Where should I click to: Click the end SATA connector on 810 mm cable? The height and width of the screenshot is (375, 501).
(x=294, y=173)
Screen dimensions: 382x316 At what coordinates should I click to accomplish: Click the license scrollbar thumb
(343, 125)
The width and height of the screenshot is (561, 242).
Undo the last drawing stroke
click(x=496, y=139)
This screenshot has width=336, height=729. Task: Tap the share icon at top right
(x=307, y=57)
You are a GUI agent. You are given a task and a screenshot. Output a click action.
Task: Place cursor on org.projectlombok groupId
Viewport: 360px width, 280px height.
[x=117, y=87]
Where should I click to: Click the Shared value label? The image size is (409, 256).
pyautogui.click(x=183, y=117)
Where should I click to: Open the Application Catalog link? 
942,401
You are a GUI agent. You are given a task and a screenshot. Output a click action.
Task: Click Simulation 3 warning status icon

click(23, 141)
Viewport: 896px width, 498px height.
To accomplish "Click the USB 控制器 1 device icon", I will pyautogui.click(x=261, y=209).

-------------------------

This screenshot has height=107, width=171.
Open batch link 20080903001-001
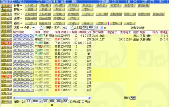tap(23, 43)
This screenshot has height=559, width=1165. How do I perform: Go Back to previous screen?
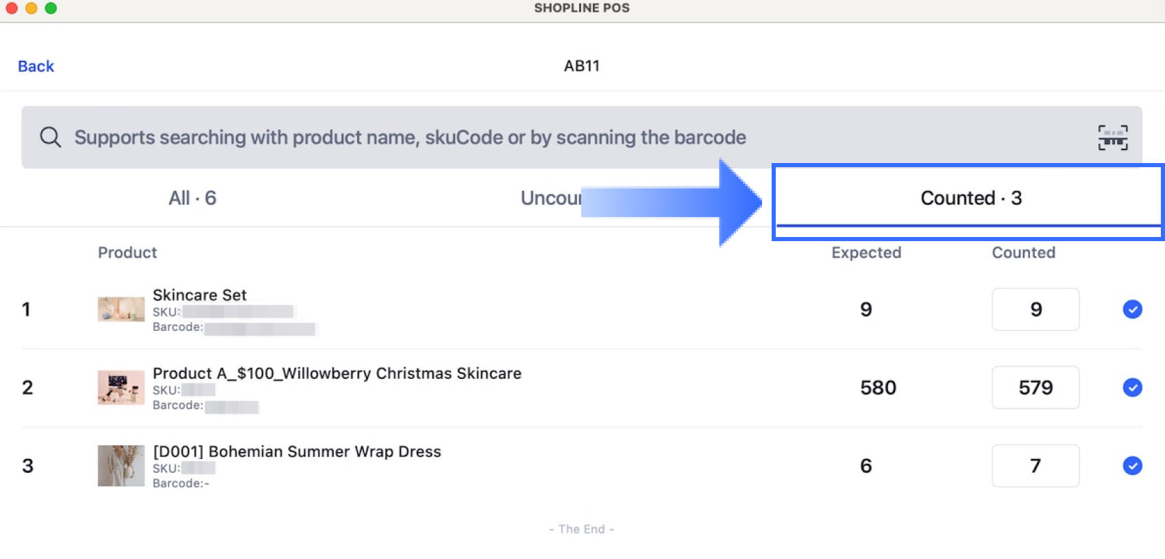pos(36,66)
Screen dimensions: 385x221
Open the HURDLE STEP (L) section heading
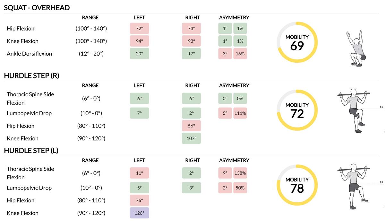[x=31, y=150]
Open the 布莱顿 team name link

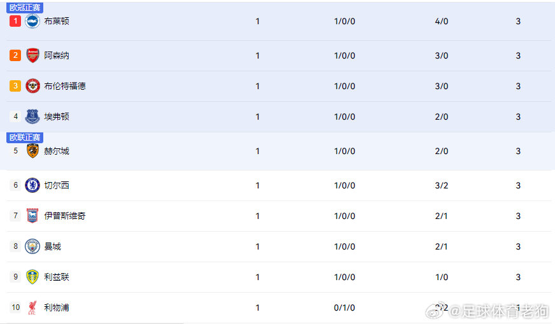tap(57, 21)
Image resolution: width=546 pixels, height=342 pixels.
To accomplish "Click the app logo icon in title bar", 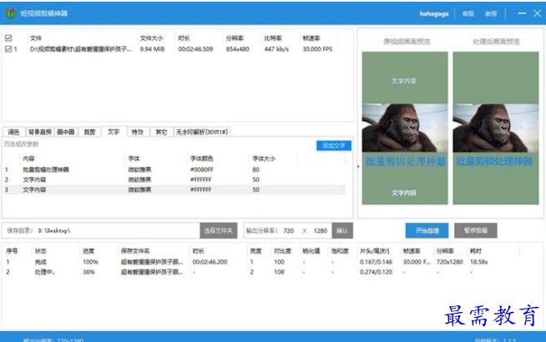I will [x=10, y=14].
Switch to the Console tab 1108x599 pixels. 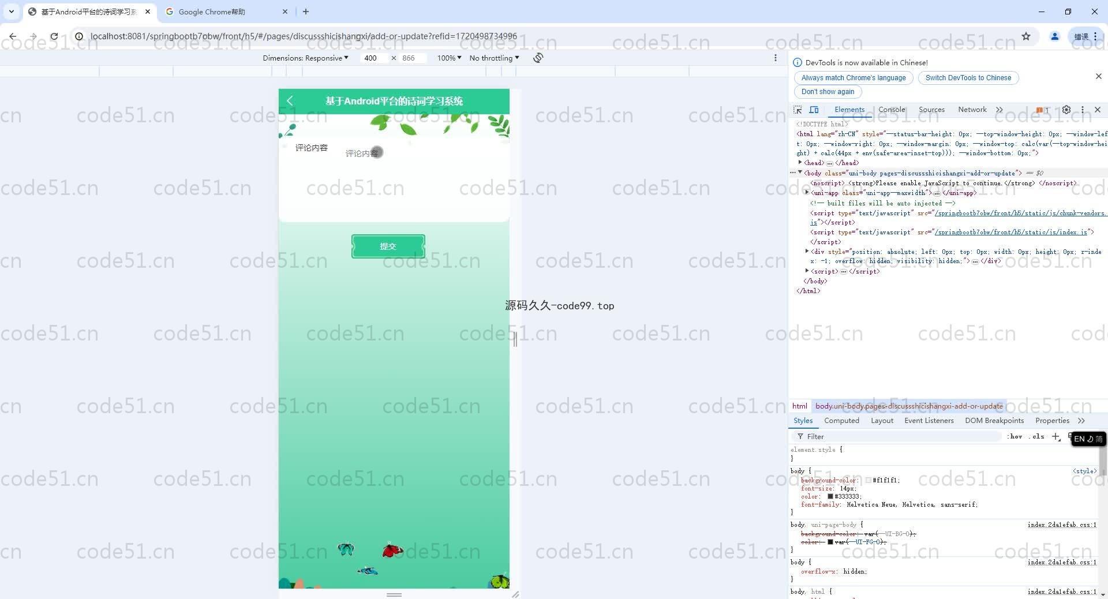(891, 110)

-------------------------

**EXERCISE REQUIREMENTS:**
Working from the records above, write out verbatim only the lines from the line containing "Where should I click to: Click the end" through the line containing "The width and".

**OUTPUT:**
Where should I click to: Click the end SATA connector on 810 mm cable? The height and width of the screenshot is (375, 501).
(x=294, y=173)
Screen dimensions: 382x316 At what coordinates should I click to accomplish: Click the license scrollbar thumb
(343, 125)
The width and height of the screenshot is (561, 242).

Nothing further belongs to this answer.